I'm not sure if anyone heard, but LeBron James says he's playing for the Miami Heat next year.
The story broke pretty quietly, I know. In case you weren't watching the ridiculous ESPN one-hour special, the 28,000 text message notifications and Tweets and Facebook posts might have alerted you to LeBron's decision.
Personally, I'm shocked with how it all went down; I thought for sure that LeBron was going to Ohio State and playing for the Buckeyes. Instead, he's forming his own Dream Team in Miami with Dwyane Wade, Chris Bosh...and a bunch of guys off the street.
Now that the whole LeBron Watch is finally over, we can turn our attention to one thing -- the Brett Favre Watch.

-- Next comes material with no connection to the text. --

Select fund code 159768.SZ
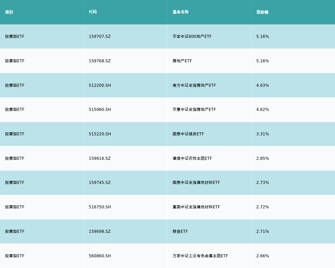Screen dimensions: 335x268 point(99,61)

I've got a couple legitimate notes to discuss this morning, the first of which is from NFL Network's Michael Lombardi, who said last night on NFL Total Access that Ed Reed will not be receiving a new contract.

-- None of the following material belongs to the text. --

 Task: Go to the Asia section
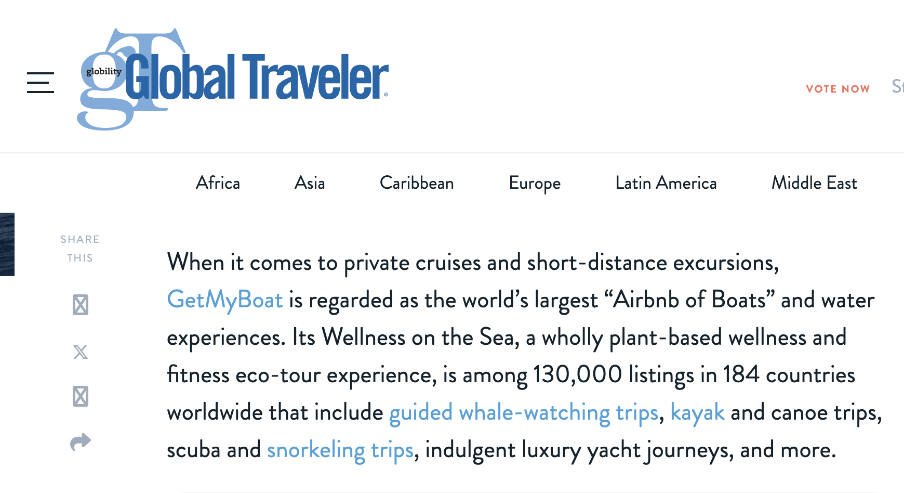[310, 183]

Not breaking news there, considering that Reed is still under contract with the Ravens for three more years and is set to earn at least $6 million in each of those seasons.

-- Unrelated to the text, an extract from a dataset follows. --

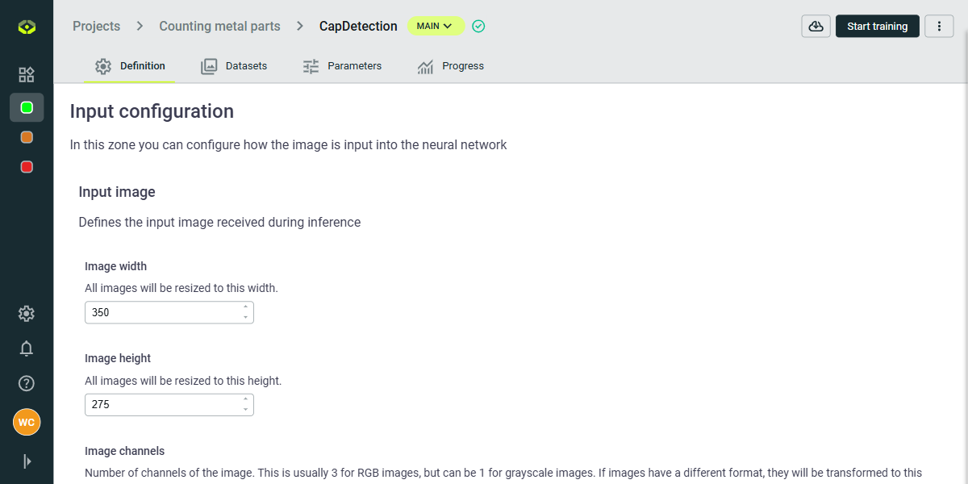The width and height of the screenshot is (968, 484).
Task: Open the notifications bell
Action: coord(27,348)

What Lombardi also pointed out, however, is that if Reed decides to retire not due to injury, he would actually lose money. Under those circumstances, the Ravens' six-time Pro Bowl safety would owe the team $5.2 million in previously-paid bonus money.
Reed said earlier this week that his plan is to play "at least one more year". The goal for now will be rehabbing his surgically-repaired hip and returning healthy for the 2010 season.
Meanwhile, ESPN's John Clayton had an interesting piece yesterday which examined the backup quarterback situation around the league.
Clayton said that most NFL front office people talk about the value of a solid backup QB, and he credited the Ravens for adding Marc Bulger, who will fill that role behind Joe Flacco and add insurance in case Flacco gets injured.
But in the piece, Clayton says that despite the talk of how important it is to have a proven quarterback ready on the sidelines, few teams actually have a backup that can step in and lead the offense, if needed.
Super Bowl caliber teams like the Saints, Colts and Patriots all have young, inexperienced signal callers backing up their Pro Bowl starters. If Drew Brees, Peyton Manning or Tom Brady get hurt and are out for an extended period of time, that could mean the end of their playoff hopes.
The Ravens aren't in that boat; in fact, they now probably have the top backup quarterback in the league. Bulger might not see any in-game action outside of the preseason, but the insurance that he brings will be invaluable to John Harbaugh and Cam Cameron.